Build Steel Interstates with $1/barrel and 1% of the Carbon Fee

(11 am. – promoted by ek hornbeck)

crossposted from Agent Orange

The Steel Interstate concept (tagpage) is one that I have been discussing, off and on, in my Sunday Train series. The basic idea is to electrify the Department of Defense STrategic RAil Corridor NETwork, STRACNET (right), and establish 100mph Rapid Freight Rail paths, to allow an estimated (Millenium Institute pdf) half of long haul trucking to shift to electric freight rail at a saving of about 10% of our current oil imports.

This diary is about how to overcome the only thing standing in its way: Public Finance. And that is to impose a $1/barrel tax on imported petroleum and petroleum products, and allocate 1% of any Carbon Fee to financing construction.

Burning the Midnight Oil for Living Energy Independence

Objectives:

  • Sustainable Energy Independence
  • Sustainable long term Employment
  • Front loaded Transitional Employment Now
  • Reduced Climate Chaos Carbon Dumping
  • Permanent Improvement in National Security

Public Finance

The key to this is that, unlike air and road freight, rail freight pays its own way. Therefore, if we subsidize the interest expense of the capital construction, user and access fees can repay the original capital cost. And that means that $1b annually can finance $20b~$33b of capital works – and once those capital works have been funded by access and user fees, it can fund another round.

#### [Dataset excerpt]

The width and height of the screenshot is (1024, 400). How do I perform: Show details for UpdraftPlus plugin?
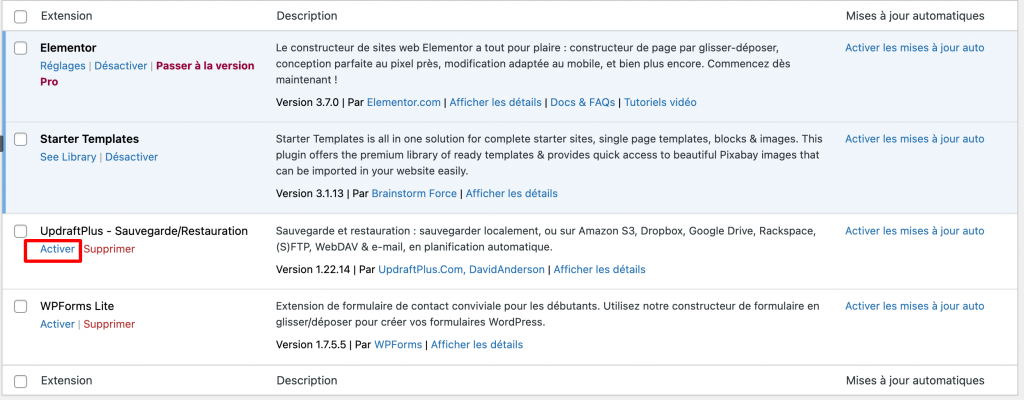[x=599, y=269]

#### [Problem set]
A - According to the Steel Interstate post, what share of long haul trucking could shift to electric freight rail?
B - Pick up the Steel Interstate post right after its final sentence and keep writing in the same voice.

#### [Answer set]
A - About half, according to an estimate from the Millennium Institute.

B -
We have imported over 4.5b barrels of petroleum and petroleum products since 2004 (Energy Information Agency), so a $1b tax will raise in excess of $4.5b. That is a capital base of $90b if bonds are sold at a 5% yield, to $150b if they are sold at a 3% yield.

Since it will take time to ramp up the program, I would propose that the $1/barrel tax be imposed in $0.25 increments each year. The tax would have an inflation escalator for the first ten years, kicking in at $0.05 increments, and then be frozen.

Turning to the Carbon Fee, the CBO estimate of Carbon Fee receipts in the latest climate bill is given below, with:

  • what 1% of that amounts to
  • the total capital funding, in a range from 5% to 3% bond yields
  • the incremental capital funding, in the same range.

Year
Fees
1% share
Capital base
Incremental
2010
$0.9b
$9m
$180m~$300m
 2011
$39.1b
$3191m
$7.8b~$13b
$7.6b~$12.7b
2012
$59.1b
$591m
$11.8b~$19.7b
$4b~$6.6b
2013
$63.5b
$635m
$12.7b~$21.1b
$0.8b~$1.4b
2014
$90.6b
$906m
$18.1b~$30.2b
$5.4b~$9.3b
2015
$104b
$1.04b
$20.8b~$34.6b
$2.6b~$4.4b
2016
$112.3b
$1.12b
$22.4b~$37.4b
$1.6b~$2.7b
2017
117.6b
$1.17b
$23.5b~$39.2b
$1.6b~$2.7b
2018
$126.1b
$1.26b
$25.2b~$42.0b
$1.7b~$2.3b
2019
$132.3
$1.32b
$26.4b~$44.1b
$1.2b~$2.0b

If the interest subsidy funding gets ahead of Steel Interstate projects available to fund, then the Federal Rail Authority would purchase ordinary Treasury bonds on the open market for a trust fund, and then sell those bonds on the open at the earliest opportunity when there are sufficient Steel Interstate projects available.

The projects themselves consist of constructing of electrical overhead infrastructure for existing Heavy Freight rail corridors and for additional Rapid Rail track for priority freight and higher speed passenger rail, as well as the track and signaling cost for the Rapid Rail track. Depending on required Rapid Rail capacity and existing heavy freight traffic, the publicly owned Rapid Rail track will either be double track, bi-directional 10mile:50mile track, or 10mile:50mile passing upgrades to the existing heavy freight track. All of the Rapid Rail track will be equipped with Positive Train Control systems to allow safe mixing of passenger and medium freight.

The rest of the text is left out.